[[ RAW DATA, beginning ]]
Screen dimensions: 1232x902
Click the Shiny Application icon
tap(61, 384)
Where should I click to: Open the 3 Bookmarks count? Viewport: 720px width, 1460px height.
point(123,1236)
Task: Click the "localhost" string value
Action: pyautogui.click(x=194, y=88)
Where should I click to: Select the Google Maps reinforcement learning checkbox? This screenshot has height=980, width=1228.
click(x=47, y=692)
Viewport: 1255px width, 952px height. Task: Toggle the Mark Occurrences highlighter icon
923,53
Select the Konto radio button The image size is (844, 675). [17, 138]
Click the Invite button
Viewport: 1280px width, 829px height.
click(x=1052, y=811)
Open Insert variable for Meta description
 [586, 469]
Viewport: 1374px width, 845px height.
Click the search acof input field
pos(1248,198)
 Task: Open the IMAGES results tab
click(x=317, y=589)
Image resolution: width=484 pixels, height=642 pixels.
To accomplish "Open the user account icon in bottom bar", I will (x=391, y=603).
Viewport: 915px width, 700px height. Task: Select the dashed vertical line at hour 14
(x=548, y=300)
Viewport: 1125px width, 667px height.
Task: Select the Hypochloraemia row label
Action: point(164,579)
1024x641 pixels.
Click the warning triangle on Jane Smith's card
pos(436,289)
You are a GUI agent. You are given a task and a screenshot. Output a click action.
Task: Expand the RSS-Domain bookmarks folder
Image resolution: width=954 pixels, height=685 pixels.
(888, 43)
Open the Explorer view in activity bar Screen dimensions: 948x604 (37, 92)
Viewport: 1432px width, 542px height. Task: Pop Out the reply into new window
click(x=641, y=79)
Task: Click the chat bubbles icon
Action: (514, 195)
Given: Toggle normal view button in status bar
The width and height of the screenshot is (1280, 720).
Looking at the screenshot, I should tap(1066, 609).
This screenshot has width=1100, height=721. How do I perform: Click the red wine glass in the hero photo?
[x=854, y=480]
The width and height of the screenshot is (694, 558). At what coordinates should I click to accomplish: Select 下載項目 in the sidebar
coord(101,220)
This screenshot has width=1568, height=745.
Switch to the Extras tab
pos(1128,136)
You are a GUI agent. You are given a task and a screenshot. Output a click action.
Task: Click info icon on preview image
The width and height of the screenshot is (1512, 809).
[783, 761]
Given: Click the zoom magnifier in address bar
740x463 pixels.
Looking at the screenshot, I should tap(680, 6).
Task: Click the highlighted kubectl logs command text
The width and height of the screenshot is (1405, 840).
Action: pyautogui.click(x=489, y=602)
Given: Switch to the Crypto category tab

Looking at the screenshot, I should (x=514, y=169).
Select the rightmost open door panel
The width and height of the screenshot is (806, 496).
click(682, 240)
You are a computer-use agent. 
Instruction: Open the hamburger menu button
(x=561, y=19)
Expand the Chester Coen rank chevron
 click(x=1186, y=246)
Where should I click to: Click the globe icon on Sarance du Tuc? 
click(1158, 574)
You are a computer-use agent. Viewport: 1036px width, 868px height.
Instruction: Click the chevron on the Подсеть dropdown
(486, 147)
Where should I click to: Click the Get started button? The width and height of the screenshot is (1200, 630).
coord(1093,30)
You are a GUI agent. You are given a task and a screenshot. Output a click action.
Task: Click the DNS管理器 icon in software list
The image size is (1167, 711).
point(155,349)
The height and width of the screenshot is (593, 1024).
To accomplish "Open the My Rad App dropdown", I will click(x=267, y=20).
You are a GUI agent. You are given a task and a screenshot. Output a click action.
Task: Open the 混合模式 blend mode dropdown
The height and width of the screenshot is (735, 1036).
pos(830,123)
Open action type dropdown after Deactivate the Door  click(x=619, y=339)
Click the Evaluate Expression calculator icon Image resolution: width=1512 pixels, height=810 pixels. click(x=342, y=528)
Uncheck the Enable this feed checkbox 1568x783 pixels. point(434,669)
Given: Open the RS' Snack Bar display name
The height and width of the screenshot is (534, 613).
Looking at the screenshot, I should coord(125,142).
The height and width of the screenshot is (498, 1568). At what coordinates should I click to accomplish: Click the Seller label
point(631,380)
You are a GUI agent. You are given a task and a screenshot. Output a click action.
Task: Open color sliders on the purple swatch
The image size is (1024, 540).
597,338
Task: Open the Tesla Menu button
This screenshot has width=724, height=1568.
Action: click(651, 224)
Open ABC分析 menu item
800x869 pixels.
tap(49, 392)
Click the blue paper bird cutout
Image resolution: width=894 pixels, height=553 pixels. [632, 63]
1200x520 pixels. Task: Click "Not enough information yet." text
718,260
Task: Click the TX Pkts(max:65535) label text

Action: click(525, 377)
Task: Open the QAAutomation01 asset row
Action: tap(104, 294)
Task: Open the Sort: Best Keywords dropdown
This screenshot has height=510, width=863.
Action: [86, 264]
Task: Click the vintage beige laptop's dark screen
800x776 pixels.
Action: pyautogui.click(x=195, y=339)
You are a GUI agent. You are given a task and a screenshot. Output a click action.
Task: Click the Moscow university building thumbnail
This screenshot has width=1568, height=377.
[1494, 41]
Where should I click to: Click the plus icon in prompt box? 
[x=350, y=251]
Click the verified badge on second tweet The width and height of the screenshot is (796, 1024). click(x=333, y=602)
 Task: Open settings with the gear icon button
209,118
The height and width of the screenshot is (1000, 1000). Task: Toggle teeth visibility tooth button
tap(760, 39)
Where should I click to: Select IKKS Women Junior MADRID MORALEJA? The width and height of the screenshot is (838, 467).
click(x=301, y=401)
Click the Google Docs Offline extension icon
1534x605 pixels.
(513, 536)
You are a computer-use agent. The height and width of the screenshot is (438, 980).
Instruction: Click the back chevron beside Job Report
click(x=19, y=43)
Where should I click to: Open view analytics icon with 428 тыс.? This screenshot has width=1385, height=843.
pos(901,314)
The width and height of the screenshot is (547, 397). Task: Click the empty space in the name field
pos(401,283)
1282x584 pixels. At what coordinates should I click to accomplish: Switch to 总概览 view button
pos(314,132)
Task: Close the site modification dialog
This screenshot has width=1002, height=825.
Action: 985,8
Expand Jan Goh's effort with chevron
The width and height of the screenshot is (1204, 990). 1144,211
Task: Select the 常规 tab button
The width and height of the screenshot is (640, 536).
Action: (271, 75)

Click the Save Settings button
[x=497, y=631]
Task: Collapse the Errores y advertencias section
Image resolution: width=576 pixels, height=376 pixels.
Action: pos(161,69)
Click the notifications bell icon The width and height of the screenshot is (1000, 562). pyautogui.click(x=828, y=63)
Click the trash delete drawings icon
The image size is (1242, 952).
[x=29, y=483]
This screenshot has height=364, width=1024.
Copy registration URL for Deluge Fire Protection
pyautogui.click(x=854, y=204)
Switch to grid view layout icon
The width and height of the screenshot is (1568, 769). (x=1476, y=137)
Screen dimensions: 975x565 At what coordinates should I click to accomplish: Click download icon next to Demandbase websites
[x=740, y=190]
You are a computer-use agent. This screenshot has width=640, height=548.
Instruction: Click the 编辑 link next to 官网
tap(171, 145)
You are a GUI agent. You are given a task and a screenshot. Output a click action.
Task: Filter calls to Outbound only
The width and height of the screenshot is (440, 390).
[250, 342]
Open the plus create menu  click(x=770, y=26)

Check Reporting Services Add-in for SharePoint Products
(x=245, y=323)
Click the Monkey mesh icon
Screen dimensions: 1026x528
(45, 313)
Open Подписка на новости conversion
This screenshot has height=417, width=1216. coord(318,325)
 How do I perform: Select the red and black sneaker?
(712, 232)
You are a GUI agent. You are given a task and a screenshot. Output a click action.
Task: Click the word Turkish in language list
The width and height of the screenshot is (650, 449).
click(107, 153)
[[ RAW DATA, end ]]
WHAT IS BEING ASKED:
Using the data above, return each line that includes the word "list".

RESPONSE TO THIS EXERCISE:
Task: Click the DNS管理器 icon in software list
Task: Click the word Turkish in language list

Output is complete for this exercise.